Tra i motivi proteici in grado di leggere il DNA, un tipo ha proprio la forma di “dito” che scorre lungo l’elica, e si chiama per l’appunto zinc finger, ossia “dito di zinco” (le “dita” sono mantenute in struttura da ioni zinco).
A questo punto è possibile costruire delle proteine artificiali in laboratorio, specifiche per ciascuna sequenza; ma non è finita qua!!
Unendo queste ad una proteina che di mestiere taglia il DNA, chiamata TALEN, che si comporta come una sorta di forbice molecolare, si apre una spaccatura.
Ma come si arriva a modificare il DNA? Per ora abbiamo solo spaccato tutto… dove vogliamo arrivare? Il DNA si comporta come una ferita che si rimargina, le ZFN infatti, servono a sfruttare i naturali meccanismi di riparazione della doppia elica, ed utilizzarli per riparare il danno andando a sostituire alla sequenza mutata quella artificiale, permettendo di risolvere il problema.
Non dimentichiamoci però dell’altra tipologia di sistemi genetici, quelli guidati da frammenti di RNA… e non immaginerete mai come è nata questa intuizione!
La scoperta delle potenzialità dell’RNA è stata il frutto di un lavoro di ricerca botanica che aveva lo scopo di rendere il colore dei petali di petunia più sgargiante. Si voleva infatti aggiungere copie extra del gene colore, ma si è notato che il fiore più che raggiungere una colorazione più intensa, presentava sulla superficie delle macchie decolorate. Questo effetto si fonda sul meccanismo di silenziamento dell’RNA, determinato dalla presenza di RNA aberranti a doppio filamento; essi una volta arrivati nel citoplasma degradano una delle due catene.
È proprio questo il principio sul quale si fondano i successivi studi genomici che coinvolgono come mezzo l’RNA. E pensare che non siamo nemmeno arrivati a parlare del gioiellino finale dell’editing genetico!!
La vera rivoluzione in questo campo è arrivata nel 2012 con la scoperta del sistema “Crispr-Cas9”, che ha messo in secondo piano i sistemi di editing “Zinc-finger” e “TALEN” che erano stati utilizzati fino ad allora. Crispr-Cas9 ha dimostrato, fin da subito, una potenzialità e versatilità fino a poco prima inimmaginabili! Si utilizza un RNA guida che riesce a collocare nel punto giusto l’enzima di restrizione Crispr-Cas9, il quale taglia il frammento di DNA da modificare; il taglio viene ricucito dalla cellula mediante un DNA toppa, creato da noi e costituito da geni sani al posto di quelli mutati, trasferito attraverso vettori virali e non virali.
E pensare che grazie a questo sistema qualunque tipo di cellula vegetale, animale, inclusa quella umana, può essere modificata geneticamente e la correzione può avvenire anche per un singolo e minimo errore, e ovunque nel genoma.
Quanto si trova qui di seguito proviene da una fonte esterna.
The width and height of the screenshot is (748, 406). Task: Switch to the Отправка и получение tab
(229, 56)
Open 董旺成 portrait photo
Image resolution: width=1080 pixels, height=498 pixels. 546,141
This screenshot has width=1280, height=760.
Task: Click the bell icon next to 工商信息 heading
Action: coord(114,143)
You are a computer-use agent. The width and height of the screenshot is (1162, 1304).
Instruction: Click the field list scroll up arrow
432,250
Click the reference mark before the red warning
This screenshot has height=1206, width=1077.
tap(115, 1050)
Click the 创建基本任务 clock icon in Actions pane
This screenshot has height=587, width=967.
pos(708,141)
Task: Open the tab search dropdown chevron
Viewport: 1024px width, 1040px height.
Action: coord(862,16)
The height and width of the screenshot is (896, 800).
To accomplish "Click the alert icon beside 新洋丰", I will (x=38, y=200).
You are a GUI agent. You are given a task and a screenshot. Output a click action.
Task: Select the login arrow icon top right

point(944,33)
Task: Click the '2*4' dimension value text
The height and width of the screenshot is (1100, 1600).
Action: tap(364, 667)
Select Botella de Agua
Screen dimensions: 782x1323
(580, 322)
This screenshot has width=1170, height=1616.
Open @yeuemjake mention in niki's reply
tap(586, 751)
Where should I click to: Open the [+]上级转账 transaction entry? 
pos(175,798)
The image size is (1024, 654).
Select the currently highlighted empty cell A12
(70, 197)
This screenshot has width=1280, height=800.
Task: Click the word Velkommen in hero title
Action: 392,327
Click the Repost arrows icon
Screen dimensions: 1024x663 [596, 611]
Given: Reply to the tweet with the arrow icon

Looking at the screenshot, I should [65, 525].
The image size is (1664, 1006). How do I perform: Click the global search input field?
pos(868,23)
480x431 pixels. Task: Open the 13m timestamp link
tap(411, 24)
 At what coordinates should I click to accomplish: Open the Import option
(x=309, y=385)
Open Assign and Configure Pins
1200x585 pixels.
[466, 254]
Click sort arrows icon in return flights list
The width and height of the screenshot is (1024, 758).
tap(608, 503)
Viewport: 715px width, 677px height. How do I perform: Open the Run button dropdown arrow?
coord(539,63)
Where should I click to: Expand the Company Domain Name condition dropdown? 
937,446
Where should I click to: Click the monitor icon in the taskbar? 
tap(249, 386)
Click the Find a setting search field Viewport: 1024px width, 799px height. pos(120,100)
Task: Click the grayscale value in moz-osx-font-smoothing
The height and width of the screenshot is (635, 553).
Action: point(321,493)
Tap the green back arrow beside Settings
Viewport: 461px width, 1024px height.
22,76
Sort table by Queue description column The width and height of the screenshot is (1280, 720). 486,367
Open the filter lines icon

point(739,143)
Inoltre, questa tecnica è facile da utilizzare, veloce ed economica, il che ne amplia le potenzialità in ambito terapeutico.
Ma quali sono stati effettivamente i risultati raggiunti nel mondo della medicina?
Grazie alle geniali scoperte dell’editing genomico i passi in avanti sono stati moltissimi; attualmente sono aperti ben 32 studi differenti di trial clinici che si impegnano nel trovare cure a malattie quali tumori solidi, leucemie e anemia falciforme, tutte caratterizzate da mutazioni del DNA con spesso assenza o mancata attività di meccanismi di riparazione.
La strada da fare è ancora molto lunga, ma tutte queste scoperte di editing genomico fanno crescere in noi la speranza che un domani la medicina possa raggiungere un punto di svolta: garantire cure migliori e più specifiche per ogni tipo di patologia.